The author’s discussion of the options available to a physician for compensation would be useful to anyone unfamiliar with the topic. The Final Hurdle discusses the common compensation structures, as well as the background needed to understand these structures, including key terms such as relative value units (RVUs) and the manner in which sign-on bonuses are structured. The chapter concerning a physician’s path to becoming an equity partner is also informative. The author explains the different valuation methods for determining the purchase price for the equity, as well as when ownership in the practice should be expected.

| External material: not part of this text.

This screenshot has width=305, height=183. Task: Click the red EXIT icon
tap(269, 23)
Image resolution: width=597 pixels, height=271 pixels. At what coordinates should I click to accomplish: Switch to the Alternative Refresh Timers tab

Much like the other chapters, the chapters discussing restrictive covenants and malpractice insurance are cursory in nature, and they tend to also provide a general overview of the key terms related to these topics.
The Final Hurdle especially falls short on legal analysis. Restrictive covenants and insurance, especially in the medical context, can be nuanced and complex. The Final Hurdle offers no authority for its legal assertions and attempts to apply to all physicians, regardless of location, preventing a discussion of state-specific rules. This generality leads to generic advice, with which a local lawyer may disagree.
Notwithstanding these drawbacks, The Final Hurdle does provide good practical advice. Throughout the book, the author does a nice job of interweaving practical advice with the topic discussed.
While at times the author’s stories seem more like a commercial for his services than advice, the last chapter, titled “The Wisdom of Experience,” provides real-world advice ranging from the potential impact of employment termination on the physician’s immigration status to tips on negotiating the buy-in price when becoming a partner in the practice group. These tips reflect the experience of an experienced practitioner and would help a physician understand the purpose for negotiation.
Overall, this book is good for its target market: physicians. This book is written in a conversational tone, without the legalese that appeals to some lawyers but might bore physicians. Lawyers would be better served finding a technical analysis of the topic for their own use. The book, however, would make a great gift to a friend graduating from medical school or a gift to a client.
David A. Johnson Jr., Case Western Reserve 2009, is in practice with Piccione, Keeley & Associates Ltd. in Wheaton, Ill.